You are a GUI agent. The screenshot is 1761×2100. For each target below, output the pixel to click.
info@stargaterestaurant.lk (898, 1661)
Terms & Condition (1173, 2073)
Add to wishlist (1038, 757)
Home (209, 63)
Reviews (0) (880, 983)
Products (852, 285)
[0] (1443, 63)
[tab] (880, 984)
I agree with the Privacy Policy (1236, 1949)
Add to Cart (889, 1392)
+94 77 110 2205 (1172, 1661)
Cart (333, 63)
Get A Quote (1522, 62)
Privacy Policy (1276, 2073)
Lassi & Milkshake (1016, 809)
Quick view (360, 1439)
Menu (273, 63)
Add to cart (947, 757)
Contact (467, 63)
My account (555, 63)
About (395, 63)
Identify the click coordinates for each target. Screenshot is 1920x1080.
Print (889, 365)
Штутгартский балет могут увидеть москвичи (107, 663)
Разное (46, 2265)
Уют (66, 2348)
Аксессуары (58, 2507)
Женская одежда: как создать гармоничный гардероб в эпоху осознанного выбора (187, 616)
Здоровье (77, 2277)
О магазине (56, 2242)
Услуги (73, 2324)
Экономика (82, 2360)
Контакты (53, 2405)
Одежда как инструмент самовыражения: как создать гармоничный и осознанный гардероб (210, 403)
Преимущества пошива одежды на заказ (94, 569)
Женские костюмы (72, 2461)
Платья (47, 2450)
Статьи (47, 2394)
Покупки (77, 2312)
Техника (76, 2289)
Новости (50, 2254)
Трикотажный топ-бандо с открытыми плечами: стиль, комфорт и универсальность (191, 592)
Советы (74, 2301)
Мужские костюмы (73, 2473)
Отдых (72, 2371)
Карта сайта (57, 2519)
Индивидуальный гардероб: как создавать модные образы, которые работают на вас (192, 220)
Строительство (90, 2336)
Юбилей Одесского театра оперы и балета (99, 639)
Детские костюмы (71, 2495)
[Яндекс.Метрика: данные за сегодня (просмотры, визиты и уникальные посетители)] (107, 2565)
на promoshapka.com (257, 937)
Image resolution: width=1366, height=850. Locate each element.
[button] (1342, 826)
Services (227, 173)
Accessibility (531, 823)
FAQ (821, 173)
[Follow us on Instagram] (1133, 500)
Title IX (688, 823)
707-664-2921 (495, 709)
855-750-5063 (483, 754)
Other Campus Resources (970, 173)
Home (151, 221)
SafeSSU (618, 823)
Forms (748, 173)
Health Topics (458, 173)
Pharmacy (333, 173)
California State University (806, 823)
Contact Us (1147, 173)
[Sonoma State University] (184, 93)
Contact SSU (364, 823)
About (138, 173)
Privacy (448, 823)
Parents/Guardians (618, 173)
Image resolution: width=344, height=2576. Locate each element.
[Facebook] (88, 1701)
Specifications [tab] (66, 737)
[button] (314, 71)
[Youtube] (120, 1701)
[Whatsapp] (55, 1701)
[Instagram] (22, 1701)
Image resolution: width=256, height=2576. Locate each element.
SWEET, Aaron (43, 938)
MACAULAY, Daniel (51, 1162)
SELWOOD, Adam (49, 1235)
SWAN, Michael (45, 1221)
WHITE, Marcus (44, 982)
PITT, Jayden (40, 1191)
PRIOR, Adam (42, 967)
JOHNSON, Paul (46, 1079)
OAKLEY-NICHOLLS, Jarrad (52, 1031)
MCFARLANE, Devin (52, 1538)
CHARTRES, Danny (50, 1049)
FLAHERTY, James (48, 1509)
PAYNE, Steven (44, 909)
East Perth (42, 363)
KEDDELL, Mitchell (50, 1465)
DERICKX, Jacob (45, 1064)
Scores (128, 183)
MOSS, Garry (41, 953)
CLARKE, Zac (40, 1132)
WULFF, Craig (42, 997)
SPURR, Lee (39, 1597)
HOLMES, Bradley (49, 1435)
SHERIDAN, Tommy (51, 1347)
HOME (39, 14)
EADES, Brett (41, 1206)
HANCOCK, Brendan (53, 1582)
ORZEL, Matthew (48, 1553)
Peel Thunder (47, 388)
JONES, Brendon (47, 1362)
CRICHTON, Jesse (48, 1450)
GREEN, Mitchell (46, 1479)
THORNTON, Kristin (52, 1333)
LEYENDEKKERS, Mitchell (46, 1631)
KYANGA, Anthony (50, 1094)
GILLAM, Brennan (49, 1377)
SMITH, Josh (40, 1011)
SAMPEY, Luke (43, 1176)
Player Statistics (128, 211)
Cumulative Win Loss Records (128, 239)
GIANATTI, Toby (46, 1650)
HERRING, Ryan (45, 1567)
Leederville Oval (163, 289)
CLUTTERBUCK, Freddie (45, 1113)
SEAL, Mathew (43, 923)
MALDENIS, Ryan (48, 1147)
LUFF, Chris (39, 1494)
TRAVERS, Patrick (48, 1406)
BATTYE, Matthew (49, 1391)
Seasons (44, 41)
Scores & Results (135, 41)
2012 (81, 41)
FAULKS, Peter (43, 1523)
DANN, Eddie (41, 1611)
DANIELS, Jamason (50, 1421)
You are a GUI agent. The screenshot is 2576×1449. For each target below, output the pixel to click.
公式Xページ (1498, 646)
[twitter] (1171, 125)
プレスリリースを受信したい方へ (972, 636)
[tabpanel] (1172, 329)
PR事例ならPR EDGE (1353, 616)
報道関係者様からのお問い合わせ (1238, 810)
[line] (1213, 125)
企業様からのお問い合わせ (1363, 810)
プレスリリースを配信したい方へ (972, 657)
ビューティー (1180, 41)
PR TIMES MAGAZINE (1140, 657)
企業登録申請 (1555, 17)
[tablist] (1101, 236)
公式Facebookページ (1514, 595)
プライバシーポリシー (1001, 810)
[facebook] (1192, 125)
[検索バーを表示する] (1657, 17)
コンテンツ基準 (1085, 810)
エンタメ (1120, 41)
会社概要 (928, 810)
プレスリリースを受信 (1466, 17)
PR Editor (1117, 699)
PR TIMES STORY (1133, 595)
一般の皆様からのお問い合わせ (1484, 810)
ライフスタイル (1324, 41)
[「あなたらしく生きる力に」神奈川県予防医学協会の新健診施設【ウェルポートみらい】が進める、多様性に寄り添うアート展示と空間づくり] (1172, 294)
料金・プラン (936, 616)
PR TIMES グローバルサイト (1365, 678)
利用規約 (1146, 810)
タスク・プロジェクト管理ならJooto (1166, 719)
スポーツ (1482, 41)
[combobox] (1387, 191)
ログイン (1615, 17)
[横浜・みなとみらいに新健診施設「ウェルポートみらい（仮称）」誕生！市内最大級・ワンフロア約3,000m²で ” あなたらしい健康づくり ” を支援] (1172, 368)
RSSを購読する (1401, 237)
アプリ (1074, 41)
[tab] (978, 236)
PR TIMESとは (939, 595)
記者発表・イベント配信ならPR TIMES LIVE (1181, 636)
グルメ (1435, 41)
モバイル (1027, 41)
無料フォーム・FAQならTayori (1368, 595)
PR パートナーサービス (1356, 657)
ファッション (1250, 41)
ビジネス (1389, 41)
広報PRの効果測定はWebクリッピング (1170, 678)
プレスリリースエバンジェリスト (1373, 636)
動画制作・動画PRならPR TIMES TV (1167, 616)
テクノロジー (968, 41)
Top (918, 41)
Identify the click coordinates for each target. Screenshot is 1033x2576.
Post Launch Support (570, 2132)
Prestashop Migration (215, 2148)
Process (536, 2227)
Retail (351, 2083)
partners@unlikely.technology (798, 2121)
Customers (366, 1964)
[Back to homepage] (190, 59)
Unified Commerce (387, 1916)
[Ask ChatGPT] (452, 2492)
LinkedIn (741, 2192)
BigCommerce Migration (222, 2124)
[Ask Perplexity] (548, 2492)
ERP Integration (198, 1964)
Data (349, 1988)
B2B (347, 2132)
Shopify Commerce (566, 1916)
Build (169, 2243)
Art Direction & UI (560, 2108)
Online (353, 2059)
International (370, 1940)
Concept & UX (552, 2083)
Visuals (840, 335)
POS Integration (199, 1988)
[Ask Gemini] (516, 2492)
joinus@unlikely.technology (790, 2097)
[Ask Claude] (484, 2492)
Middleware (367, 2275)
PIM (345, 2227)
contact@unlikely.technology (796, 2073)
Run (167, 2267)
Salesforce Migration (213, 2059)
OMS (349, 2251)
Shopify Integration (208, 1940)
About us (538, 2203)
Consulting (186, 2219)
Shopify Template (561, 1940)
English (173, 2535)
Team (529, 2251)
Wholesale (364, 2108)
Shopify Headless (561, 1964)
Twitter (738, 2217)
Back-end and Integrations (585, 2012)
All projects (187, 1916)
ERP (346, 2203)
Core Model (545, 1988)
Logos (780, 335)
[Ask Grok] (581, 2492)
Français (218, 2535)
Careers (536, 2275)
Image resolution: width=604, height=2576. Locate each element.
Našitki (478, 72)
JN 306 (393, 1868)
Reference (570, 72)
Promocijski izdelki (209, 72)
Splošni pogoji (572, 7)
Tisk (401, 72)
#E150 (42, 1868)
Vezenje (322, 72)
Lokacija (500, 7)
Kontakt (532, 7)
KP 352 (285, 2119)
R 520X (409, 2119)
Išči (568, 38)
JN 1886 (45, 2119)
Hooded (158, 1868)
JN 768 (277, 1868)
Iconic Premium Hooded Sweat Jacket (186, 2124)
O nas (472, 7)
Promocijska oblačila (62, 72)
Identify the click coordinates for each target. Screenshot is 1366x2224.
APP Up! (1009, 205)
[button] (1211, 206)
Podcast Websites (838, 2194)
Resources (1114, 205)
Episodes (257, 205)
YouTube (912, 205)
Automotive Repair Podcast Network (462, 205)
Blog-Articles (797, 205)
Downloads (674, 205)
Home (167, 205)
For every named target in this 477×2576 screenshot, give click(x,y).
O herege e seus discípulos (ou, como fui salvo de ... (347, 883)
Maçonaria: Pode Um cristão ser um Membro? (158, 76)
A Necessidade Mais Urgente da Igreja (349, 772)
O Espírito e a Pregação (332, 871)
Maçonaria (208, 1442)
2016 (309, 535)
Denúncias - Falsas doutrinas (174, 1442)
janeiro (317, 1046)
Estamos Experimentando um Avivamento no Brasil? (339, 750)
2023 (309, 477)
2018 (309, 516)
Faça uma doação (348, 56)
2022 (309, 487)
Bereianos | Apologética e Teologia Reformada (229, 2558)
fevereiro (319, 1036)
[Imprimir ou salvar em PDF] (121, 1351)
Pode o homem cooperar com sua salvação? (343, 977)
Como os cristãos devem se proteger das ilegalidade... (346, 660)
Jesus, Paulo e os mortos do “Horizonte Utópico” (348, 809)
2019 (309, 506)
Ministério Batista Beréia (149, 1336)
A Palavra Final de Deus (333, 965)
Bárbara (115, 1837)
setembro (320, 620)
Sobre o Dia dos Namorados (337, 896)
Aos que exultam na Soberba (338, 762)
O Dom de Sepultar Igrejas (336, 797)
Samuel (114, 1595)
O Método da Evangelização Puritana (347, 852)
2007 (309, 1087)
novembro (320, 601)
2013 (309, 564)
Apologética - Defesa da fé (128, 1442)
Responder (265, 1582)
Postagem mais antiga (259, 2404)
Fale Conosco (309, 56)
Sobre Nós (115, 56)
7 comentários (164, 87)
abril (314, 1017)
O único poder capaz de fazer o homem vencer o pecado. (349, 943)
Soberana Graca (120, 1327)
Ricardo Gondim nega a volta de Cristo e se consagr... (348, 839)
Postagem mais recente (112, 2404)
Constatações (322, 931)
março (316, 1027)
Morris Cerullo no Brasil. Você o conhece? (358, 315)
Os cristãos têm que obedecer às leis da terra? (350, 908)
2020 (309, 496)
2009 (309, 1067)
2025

EXERCISE AIM -
Above are the records. Copy the lines beginning at the one that has "[Instagram] (22, 1701)" and ending with the one that has "MCFARLANE, Devin (52, 1538)", unchanged.

REPLY -
[Instagram] (22, 1701)
Image resolution: width=256, height=2576. Locate each element.
SWEET, Aaron (43, 938)
MACAULAY, Daniel (51, 1162)
SELWOOD, Adam (49, 1235)
SWAN, Michael (45, 1221)
WHITE, Marcus (44, 982)
PITT, Jayden (40, 1191)
PRIOR, Adam (42, 967)
JOHNSON, Paul (46, 1079)
OAKLEY-NICHOLLS, Jarrad (52, 1031)
MCFARLANE, Devin (52, 1538)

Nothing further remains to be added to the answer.